Bilke’s fifth family member killed in the tornado was his wife's grandpa, Paul Gallemore.
On Mother's Day, Bilke and others helped Gallemore's widow, who was in the same house yet survived.
“I grabbed my little white dog and I bowed down over her, got down on my hands and knees and bowed down under the shelf and pulled an afghan over my head and stayed over her and just rode it out,” said Dee Ann Gallemore.
Gallemore escaped unharmed while hiding in a closet.
“It's a miracle because she was right in the middle of the part of the house left standing,” said Bilke.
But Paul Gallemore wasn't nearly as lucky.
“When I started seeing hail and whirling trees, I tried to get Paul to come downstairs but he wouldn't,” said Gallemore.
Gallemore says her husband was watching TV in the room that was directly above the kitchen, which is one of the only rooms not destroyed.
“I started hollering for Paul, he wouldn't answer me and I knew he was gone,” she said.
“I think dad might have been in heaven before she got in the closet,” said Kim Gallemore, daughter of Paul and Dee Ann.
Dee Ann says she found Paul's body lying among the debris.
“I know Paul is better off, he was in so much pain everyday,” she said.
Dee Ann watched her husband battle congestive heart failure. Now she's fighting her own battle, living life without him.
Her family and friends are helping her pick up the pieces.
The only keepsakes she has of Paul are strewn throughout the yard, buried among the rubble.
“We pulled some albums out around debris, those are the things we like to find most,”
“Oh yes,” Dee Ann sobbed, looking at a decades-old picture of her husband.
“The tears flow a lot.
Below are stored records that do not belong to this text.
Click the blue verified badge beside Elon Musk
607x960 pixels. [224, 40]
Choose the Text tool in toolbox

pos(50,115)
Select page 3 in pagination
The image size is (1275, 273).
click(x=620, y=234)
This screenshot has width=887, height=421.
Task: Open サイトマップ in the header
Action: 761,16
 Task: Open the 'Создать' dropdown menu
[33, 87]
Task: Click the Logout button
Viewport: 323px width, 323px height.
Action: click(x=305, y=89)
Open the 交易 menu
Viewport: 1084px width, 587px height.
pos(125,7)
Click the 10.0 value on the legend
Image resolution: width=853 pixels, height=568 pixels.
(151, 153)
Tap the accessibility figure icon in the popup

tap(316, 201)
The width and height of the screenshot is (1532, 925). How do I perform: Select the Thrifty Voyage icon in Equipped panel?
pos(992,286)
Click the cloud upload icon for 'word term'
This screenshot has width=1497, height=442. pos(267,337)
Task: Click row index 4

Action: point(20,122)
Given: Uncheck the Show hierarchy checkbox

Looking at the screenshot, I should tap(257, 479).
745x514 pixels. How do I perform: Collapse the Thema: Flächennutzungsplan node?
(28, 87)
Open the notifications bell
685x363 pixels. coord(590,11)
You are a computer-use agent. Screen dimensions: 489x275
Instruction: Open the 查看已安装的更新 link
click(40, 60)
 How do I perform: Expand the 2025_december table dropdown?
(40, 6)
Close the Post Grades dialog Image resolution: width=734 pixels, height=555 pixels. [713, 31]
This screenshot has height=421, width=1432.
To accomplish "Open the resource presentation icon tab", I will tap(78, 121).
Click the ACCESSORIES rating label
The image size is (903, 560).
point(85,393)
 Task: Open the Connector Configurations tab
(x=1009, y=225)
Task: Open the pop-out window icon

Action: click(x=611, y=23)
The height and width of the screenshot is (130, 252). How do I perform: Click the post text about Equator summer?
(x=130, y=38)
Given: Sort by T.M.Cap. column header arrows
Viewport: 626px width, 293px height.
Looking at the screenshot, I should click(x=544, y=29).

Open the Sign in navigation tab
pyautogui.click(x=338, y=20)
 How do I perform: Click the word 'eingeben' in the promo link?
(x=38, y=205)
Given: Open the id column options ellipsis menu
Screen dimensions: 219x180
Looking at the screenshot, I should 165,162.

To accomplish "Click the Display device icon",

We find the knife dad carved, wood stick he carved for mom 30 years ago;
we cry but it’s good memories,” said Kim.
For Bilke, who lost so many loved ones, being here to clean up is therapeutic in a way.
“I guess this helps being out here,” he said. “I'm just torn; it's kind of hard for me.”
But they have each other, this smaller family that has grown even closer.